§ EXERCISE DETAILS
Here the job is to copy the data exactly and to exclude every image from it.
═════ SUPPLIED DATA ═════
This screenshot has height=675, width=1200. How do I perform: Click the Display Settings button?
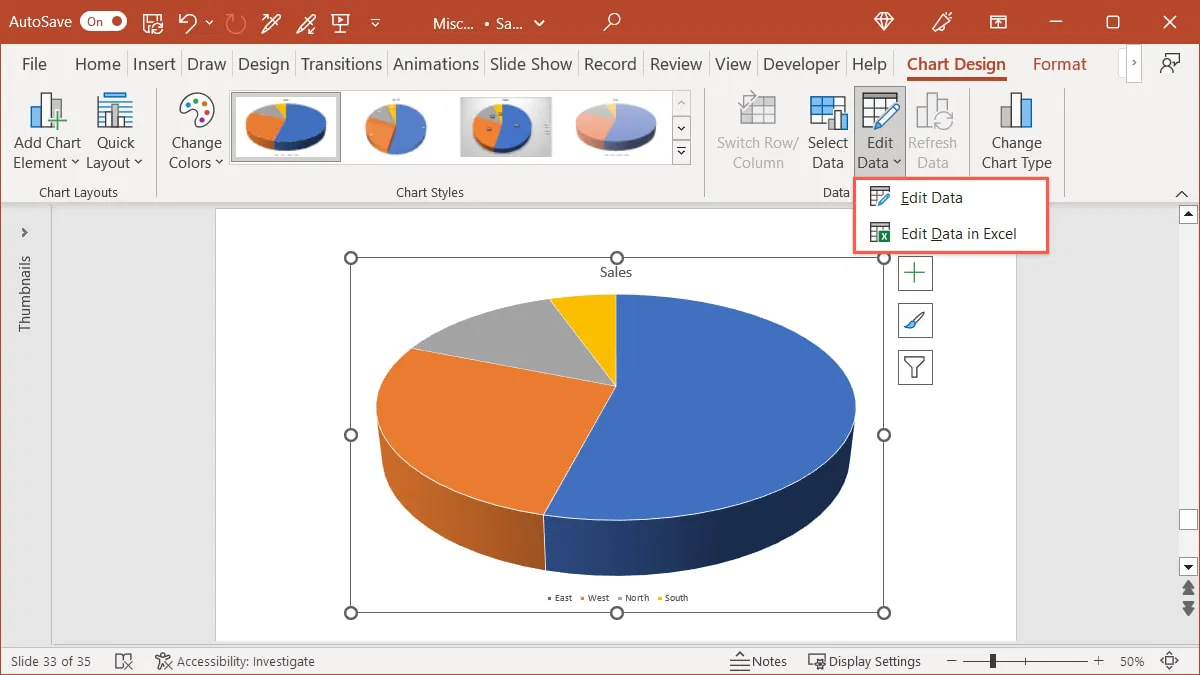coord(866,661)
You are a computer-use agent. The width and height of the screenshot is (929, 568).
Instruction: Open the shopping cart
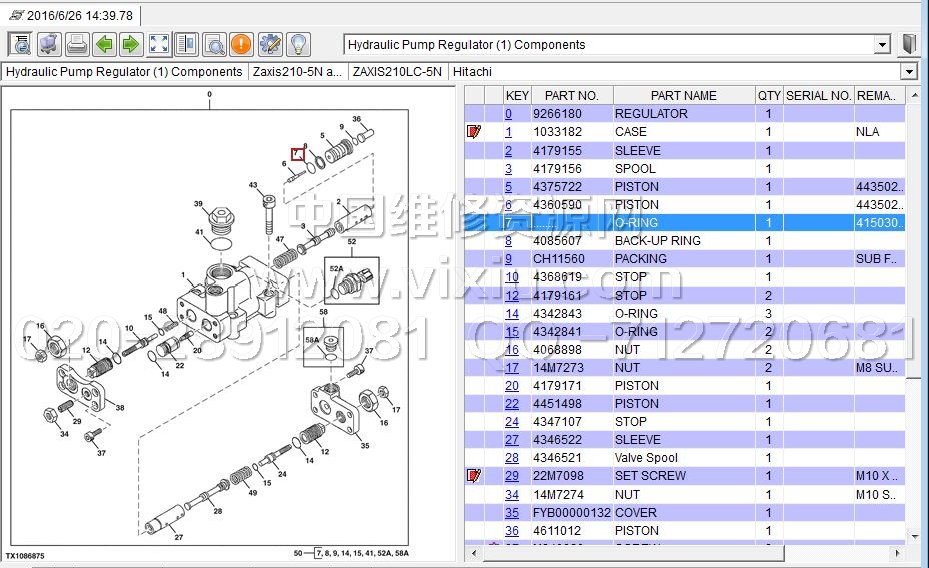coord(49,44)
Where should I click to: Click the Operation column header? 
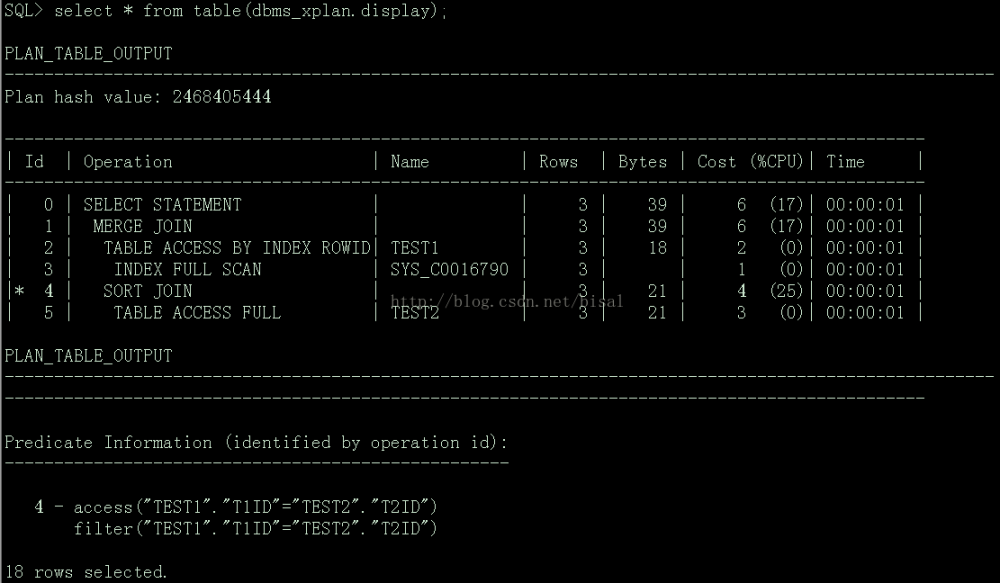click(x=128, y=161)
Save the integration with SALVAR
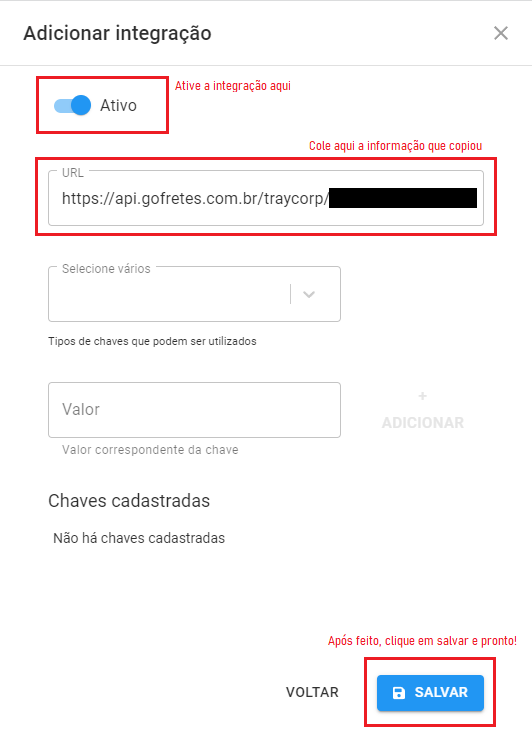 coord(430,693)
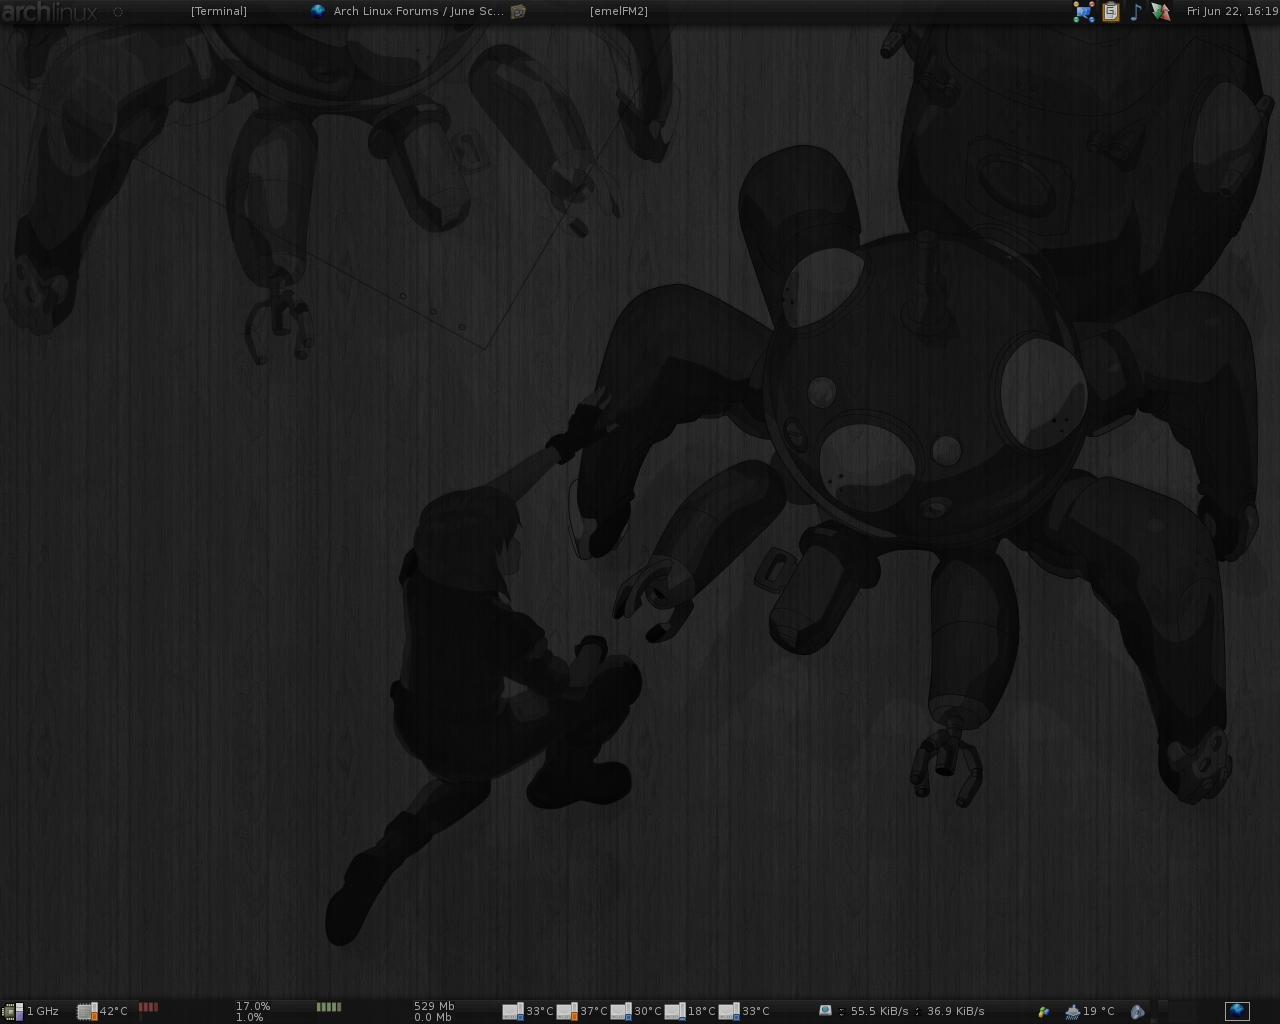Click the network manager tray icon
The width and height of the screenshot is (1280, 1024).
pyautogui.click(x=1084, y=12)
═════
§ OUTPUT FOR THIS EXERCISE
This screenshot has height=675, width=1200. How do I perform: Click the Display Settings button?
coord(866,661)
You are a computer-use agent. The width and height of the screenshot is (929, 568).
Instruction: Open the shopping cart
coord(49,44)
Where should I click to: Click the Operation column header? 
click(x=128, y=161)
Save the integration with SALVAR
 coord(430,693)
Click the network manager tray icon
The width and height of the screenshot is (1280, 1024).
pyautogui.click(x=1084, y=12)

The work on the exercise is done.